We could also show progress in clarifying our statistical decisions by providing clear reasoning behind each statistical choice followed and by the careful examination of the underlying assumptions. If multiple approaches seem equally applicable, their outcomes can be reported together (again electronic appendix material can be used), and thus, the robustness of the results can be assessed. This may also apply in cases when different settings are similarly plausible (i.e., different information criteria, candidate model sets, and prior settings). Electronic appendices can also be used for the inclusion of raw data sets, which is not conventional in the field of ecology and evolution but is so in other fields (American Psychological Association 2001). Given the diversity of statistical methods, making raw data available seems reasonable and provides a potential solution to misinterpretations. Also, such data depositions in public enrich our field and help it progress, encouraging the testing of alternative explanations and discouraging scientific fraud. This process seems obvious in relation to phylogenetic comparative studies, in which the corresponding inter-specific data sets are becoming generally accessible. Another use of electronic appendices can be that authors of theoretical papers can illustrate how their new theories can be incorporated into real statistical models, which rarely seems to happen.

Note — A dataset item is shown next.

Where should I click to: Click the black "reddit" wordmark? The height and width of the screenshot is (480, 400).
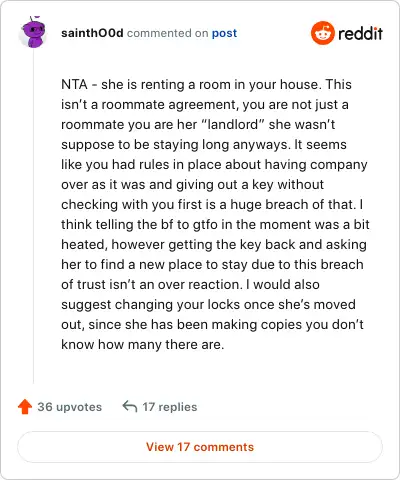pyautogui.click(x=360, y=33)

To help statistical integration at different levels, we have created BeStat (http://bestat.ecoinformatics.org) to encourage the dissemination of statistical development among behavioral ecologists. The aim of this web-project is to synchronize statistical discussion and training based on a user-built information source. This platform offers several functions which can potentially help the transfer of knowledge, but its content is left to be assembled by the entire community. We have opened spaces for any kind of online discussion (Stat-Chat), for the standard broadcasting of any statistical issue via lay summaries and references (Stat-Sum), for the building of electronic tutorials and examples (Stat-Wiki), and for hosting statistical programs, resources, and links (Stat-Prog).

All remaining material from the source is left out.